Sunday, May 29, 2011

Yesterday I learned that this blog readership has had its first casuality: earlier this week Dana Brand, an occasional reader and commenter, died suddenly of a pulmonary embolism. Dana was a professor of English at Hofstra University, a specialist on writers such as Poe, Whitman, and Hawthorne. But he was best known as a fan of one of baseball's most beleaguered teams: the New York Mets. He wrote two books about the Mets and kept an almost daily blog about them. Writing in the New York Review of Books, Michael Kimmelman called Mr. Brand “the Proust of Mets bloggers," and this, in fact, is how I first learned about Dana.
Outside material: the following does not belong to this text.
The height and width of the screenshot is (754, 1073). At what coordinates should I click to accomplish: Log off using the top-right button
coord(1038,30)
Immediately I read his blog, convinced myself to comment, and bought my father-in-law his book for Christmas. And just as immediately Dana wrote back. We never spoke a word about Poe, Whitman, or Hawthorne. We talked about the task of trying to write about baseball.

During that conversation, Dana asked to read my baseball poem, "Cornville," so I posted it for him here. Today I'll post it again, in his memory. I hope the Mets realize how great a fan they've lost.

Cornville

Dawn Potter


Let us discuss why poetry has lost the power of making men brave.

--E. M. Forster

In front of every third house is a for-sale lineup

not of corn but of flat-bellied pumpkins and warty

hubbards tinted that improbable robin’s-egg blue,

also butternuts, tediously beige, and turk’s-heads

that look like Turk’s heads, though the sales clincher


among these hopeful come-hithers is surely the “PUM

PKINS” sign, a squat two-line exhortation spray-painted

onto a square board and stabbed into a scruff of weeds.
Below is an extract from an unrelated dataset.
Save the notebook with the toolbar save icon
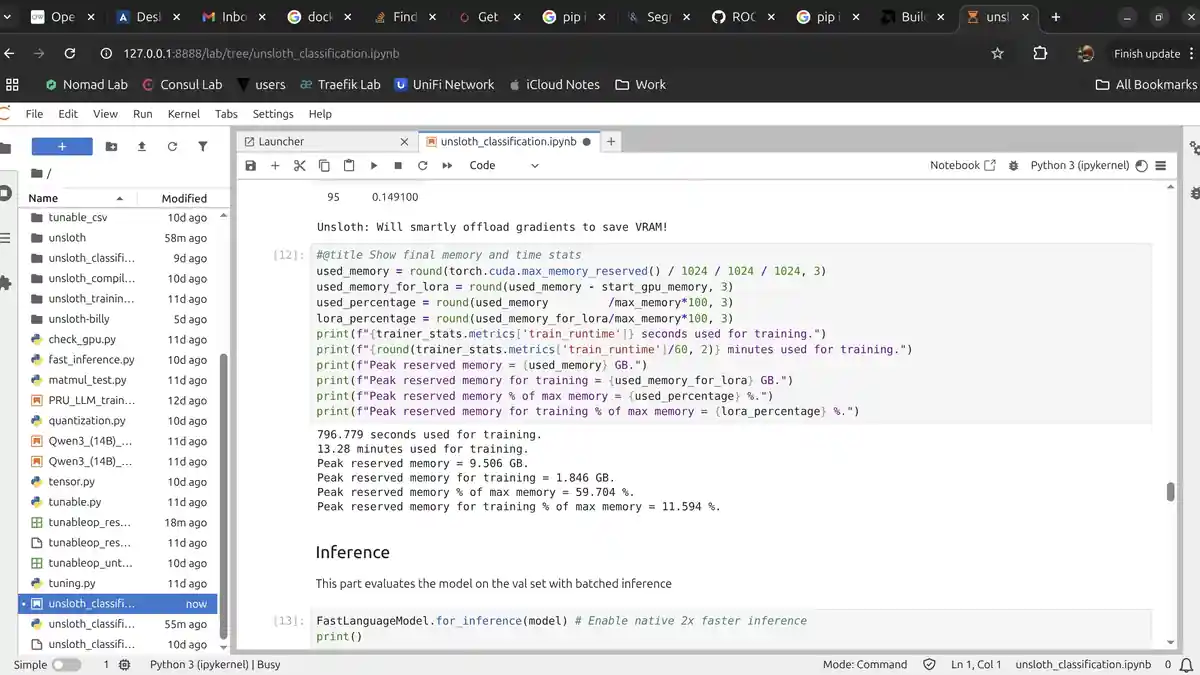 251,165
But Jill’s son won’t let her stop the car, not even for pum

pkins; he claims this cheerful roadside merchandise


“might not be good enough,” though he refuses to elaborate

because he’s concentrating on Joe Castiglione, Voice

of the Boston Red Sox, who’s executing a thrilling on-air

play-by-play fit over the alacritous mouse careening

across his shoes in the Tropicana Field press box;


yet even in mid-fluster the intrepid Voice manages

to recount a few pertinent clubhouse-mouse anecdotes,

for who can forget (intones the Voice) the great Phil Rizzuto,

whose severe mouse hate occasionally tempted a bored

Yankee to park a dead rodent in his fielder’s glove?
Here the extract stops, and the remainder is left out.